As the population of North Park grew, so did the desire to split from Larimer County.  In 1908 the Loveland newspaper stated that Larimer County was too big and advocated a new county with Loveland as the county seat.  The Walden newspaper agreed that the county was too big but felt the wrong division line had been picked, pointing out that "A Loveland man can get to the county seat in three hours anytime, but it takes a North Park man three days most of the time."

Ranchers resisted early efforts to set off the area west of the Medicine Bow Range into a county of its own as they carried the largest part of the tax burden and felt their taxes would increase if a new county was established.  But by 1908 there was general agreement within the Park that it was time for court and administrative offices to be more conveniently located.

The total valuation assessed in 1908 of North Park property by Larimer County was $771,776, which generated $16,979 of revenue.  The salaries of some of the paid officers of the new county was estimated as follows:

     Assessor                                                    $800

     County School Superintendent                   $800

     Water Commissioner, 2 districts                $1000

     County Commissioners                             $1000

Even adding in salaries for the sheriff and county clerk it appeared quite likely that the new county could be operated efficiently without a tax increase and the proposal to create "North Park County" had nearly unanimous support from North Parkers.  The bill passed the legislature easily in April 1909, with a name change to Jackson, and was quickly signed into law on May 5 by Governor Shafroth.

* _Data under study_:
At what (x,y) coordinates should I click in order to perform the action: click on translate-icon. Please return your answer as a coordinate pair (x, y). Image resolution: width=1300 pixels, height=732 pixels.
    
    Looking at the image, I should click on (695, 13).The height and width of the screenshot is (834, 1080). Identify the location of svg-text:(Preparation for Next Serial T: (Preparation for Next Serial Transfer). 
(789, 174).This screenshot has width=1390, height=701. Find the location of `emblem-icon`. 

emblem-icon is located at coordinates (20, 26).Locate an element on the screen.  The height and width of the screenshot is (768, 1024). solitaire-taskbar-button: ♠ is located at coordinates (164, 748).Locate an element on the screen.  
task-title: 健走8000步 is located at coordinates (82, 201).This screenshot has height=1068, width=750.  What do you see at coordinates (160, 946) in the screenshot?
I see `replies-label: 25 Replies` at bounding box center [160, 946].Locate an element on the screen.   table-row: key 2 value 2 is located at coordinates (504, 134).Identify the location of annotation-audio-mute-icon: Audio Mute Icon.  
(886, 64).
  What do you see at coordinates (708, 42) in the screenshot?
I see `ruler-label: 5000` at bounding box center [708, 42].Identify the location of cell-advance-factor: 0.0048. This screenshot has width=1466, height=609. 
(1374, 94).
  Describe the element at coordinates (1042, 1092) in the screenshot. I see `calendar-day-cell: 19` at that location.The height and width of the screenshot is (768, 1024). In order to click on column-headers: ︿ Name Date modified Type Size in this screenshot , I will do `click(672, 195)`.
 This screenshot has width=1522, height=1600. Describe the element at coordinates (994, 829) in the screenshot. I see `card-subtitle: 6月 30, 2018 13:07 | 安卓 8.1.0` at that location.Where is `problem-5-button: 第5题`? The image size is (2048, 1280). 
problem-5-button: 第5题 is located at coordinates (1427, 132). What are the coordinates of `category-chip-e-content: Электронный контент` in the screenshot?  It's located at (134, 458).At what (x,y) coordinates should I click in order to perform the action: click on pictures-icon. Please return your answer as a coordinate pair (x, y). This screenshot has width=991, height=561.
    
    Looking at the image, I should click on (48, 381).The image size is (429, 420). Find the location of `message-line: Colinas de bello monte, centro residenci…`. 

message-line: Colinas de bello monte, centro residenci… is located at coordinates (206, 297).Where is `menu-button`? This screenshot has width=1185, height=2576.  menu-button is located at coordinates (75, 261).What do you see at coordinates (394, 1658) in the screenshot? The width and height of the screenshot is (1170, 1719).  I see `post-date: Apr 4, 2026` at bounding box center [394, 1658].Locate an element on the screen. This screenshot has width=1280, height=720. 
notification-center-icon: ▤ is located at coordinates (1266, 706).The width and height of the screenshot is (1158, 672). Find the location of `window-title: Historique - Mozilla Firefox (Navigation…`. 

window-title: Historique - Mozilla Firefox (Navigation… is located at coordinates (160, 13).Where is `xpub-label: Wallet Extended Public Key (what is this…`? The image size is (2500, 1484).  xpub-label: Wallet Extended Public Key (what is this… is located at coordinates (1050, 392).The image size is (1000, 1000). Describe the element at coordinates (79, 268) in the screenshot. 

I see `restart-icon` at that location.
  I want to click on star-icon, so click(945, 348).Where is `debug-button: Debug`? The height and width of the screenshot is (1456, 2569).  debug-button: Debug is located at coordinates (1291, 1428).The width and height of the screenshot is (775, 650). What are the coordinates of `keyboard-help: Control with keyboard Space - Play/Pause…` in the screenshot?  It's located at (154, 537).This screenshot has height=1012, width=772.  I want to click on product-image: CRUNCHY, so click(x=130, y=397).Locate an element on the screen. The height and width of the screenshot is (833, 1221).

* _Task set_:
(a) In the text on North Park's split from Larimer County, on what date did Governor Shafroth sign the bill into law?
(b) Resume the account of North Park's separation from Larimer County, picking up after its last sentence.

* _Written responses_:
(a) May 5

(b)
While North Parkers were eager to sever their legal ties to Larimer County in 1909, they clearly weren't ready to give up the pleasures of offered by a nip of the bottle.  Like most frontier areas, North Park had a significant number of single men who liked to occasionally get together and enjoy a few drinks with their friends.  Walden was the center of socialization.  According to an 1899 newspaper article, Walden residents worried about the "toughs" who came to town to "drink barbed-wire bitters and then shoot up the place."

In addition, local married men sometimes frequented the bars when they could have been spending more time at home helping out with domestic chores.  As a result, a strong temperance movement soon divided the community.  One of the two local newspapers, the North Park Union, endorsed the temperance movement in early 1902 and soon found itself the target of a boycott by both advertisers and subscribers.  Although the editor declared it a "boycott of no great magnitude", the paper had a new owner/editor within a month.  The issue of whether Walden should be wet or dry was on the 1902 ballot.  By a very decisive majority, voters decided Walden would continue to be wet.

Just before the 1906 election, the Walden newspaper criticized the local Republican Party bosses for providing a lot of free whiskey in every North Park precinct on election day, and urged North Parkers not to sell their vote for a drink.  The temperance movement enjoyed its first victory when it combined forces with the local church and convinced the businessmen of Walden to close their stores on Sundays.  The closing did not stand in high favor with ranchers.  "When a man can't buy axle grease for his wagon when it runs dry and something else for himself when he runs dry, it is time to call a halt," they declared.  Quite a number of the ranchers started going through to Laramie for their provisions, and the Sunday closing rule was abandoned six weeks after it was implemented.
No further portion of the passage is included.